RELATED WORKING PAPER: ABC, 123: The Impact of a Mobile Phone Literacy Program on Educational Outcomes
This is a joint posting with Kristy Bohling.
I recently received a text message from my friend Karim in Niger, asking “Keski ce passe?” (What’s happening?). Those of you who know French might notice his text is an abbreviation of the much longer expression for “Qu’est-ce qui se passe”, which is formal and proper but a bit long when you only have 140 characters. Such abbreviations in French, English and other languages have caused teachers and parents alike to blame texting for corrupting our language and “degrading [the] spelling of [our] youth.” Existing studies in the UK and elsewhere have debunked these claims, and, the National Adult Literacy Database called on people to celebrate International Literacy Day by “reading or writing, tweeting or texting.” In fact, mobile phones and texting might be a new tool in the arsenal against illiteracy: our new research in Niger suggests that mobile phones could promote literacy and numeracy skills in sub-Saharan Africa.

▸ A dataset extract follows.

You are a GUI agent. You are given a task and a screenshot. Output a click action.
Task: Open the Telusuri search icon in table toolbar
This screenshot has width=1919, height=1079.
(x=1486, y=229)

Less than 15 percent of Niger’s adult population are considered to be literate and numerate – meaning they can read, write and conduct simple calculations in any language. For decades, governments and NGOs in sub-Saharan Africa have tried to improve educational outcomes in a variety of ways, from school construction and inputs to school feeding and conditional cash transfers. Adult literacy programs, however, have gotten a particularly bad rap -- criticized for low levels of enrolment, poor graduation rates and a rapid loss of skills. These factors are often cited as the reason for the marked reduction in the World Bank’s financial support of adult literacy programs since 1990.

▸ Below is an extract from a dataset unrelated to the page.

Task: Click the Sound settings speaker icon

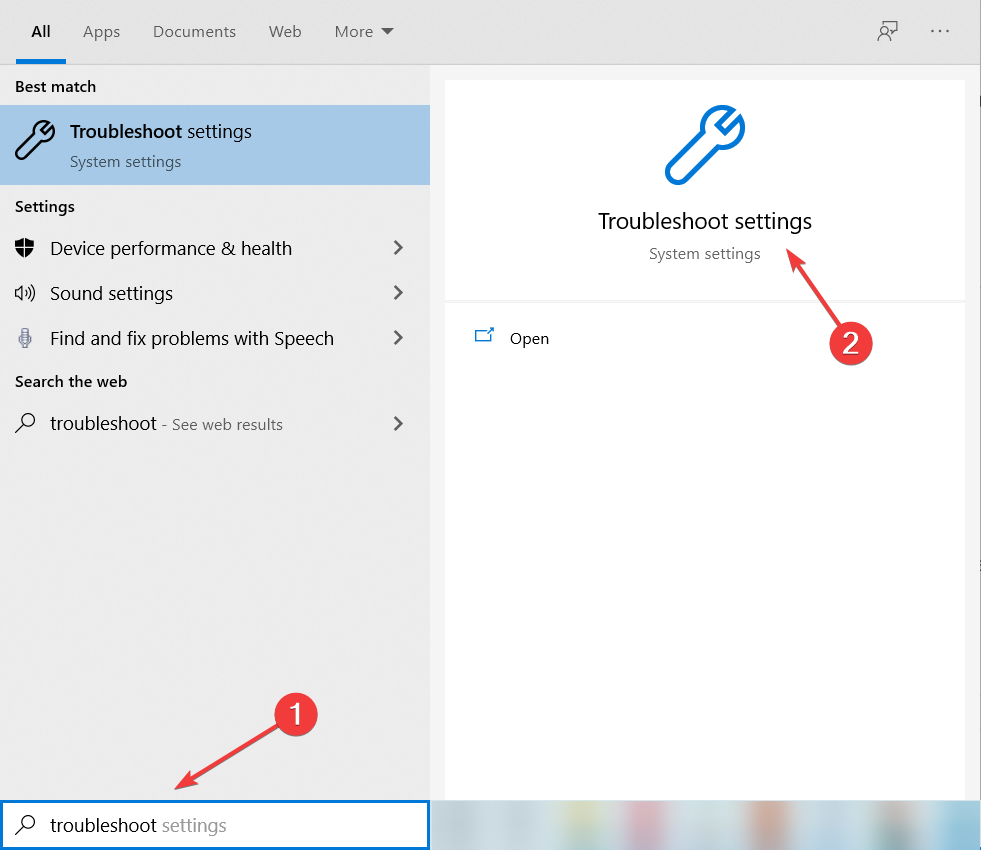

Are adult literacy programs really so bad? Or have we been expecting too much from too little? Literacy programs in developing countries are often short and intense, trying to cram several years of education into a short time period (usually 8-10 months’ of instruction over two years). This can result in short-term learning, but can fall flat if students are unable to practice their literacy skills after the course ends. This isn’t surprising - think about how good your Spanish was high school versus how much you remember now (especially if you haven’t used Spanish recently). If you don’t use it, you lose it. This is similar in West and Central Africa, where non-governmental organizations might offer literacy classes in local languages, but where there are few, if any, local language newspapers to practice the skills. And even if such newspapers exist, getting them to rural areas is a problem.
The idea for Project Alphabetisation de Base par Cellulaire (ABC) was precisely to overcome this constraint. Mobile phone coverage and usage has grown dramatically in Africa over the past decade, and certainly in Niger. Combined with adult literacy and numeracy classes, Project ABC teaches students how to use simple mobile phones – finding the numbers on the keypad, making and receiving calls and writing and reading SMS. Implemented by Catholic Relief Services/Niger, and in collaboration with Tufts and Oxford Universities, the project started in 59 villages in February 2009, reaching over 2,950 literacy participants in the Dosso and Zinder regions of Niger. In an effort to disentangle the effects of using mobile phones from the literacy curriculum, the program implemented Project ABC in only half of the villages, which were randomly chosen.
The below figure summarizes the main results of the program, which shows students’ test scores before, immediately after and eight months after the first year of the program. First, all students (ABC and non-ABC) improved considerably as a result of the literacy program: going from “beginner” (someone unable to recognize letters or numbers to level 2 (someone able to read and write simple words and do simple calculations). Second, students in the ABC (mobile phone) villages had higher test scores than their non-ABC counterparts – in the case of math, about ½ point higher. And third, while both groups lost some of their skills between the first and second year of classes, the rate of skills loss was less in the ABC villages, especially for math.
While the figure provides some intuition for the impacts of the ABC program, statistically speaking, we find that the effects are mainly for math (rather than writing), and are stronger for one region and for younger populations. But considering that adults only had 6 weeks of the mobile phone module in 2009, the impacts suggest real learning.
Will mobile phones boost education outcomes in developing countries? We don’t know yet – but the results are promising. We will be looking into additional impacts now that the second year of the program has finished. Plus, the results of other mobile phone literacy programs in Senegal (The Jokko Initiative), Pakistan and South Africa will provide additional evidence in other contexts. But if mobile phones provide a bigger bang for our literacy buck, then governments and donors might need to rethink their investments in literacy programs.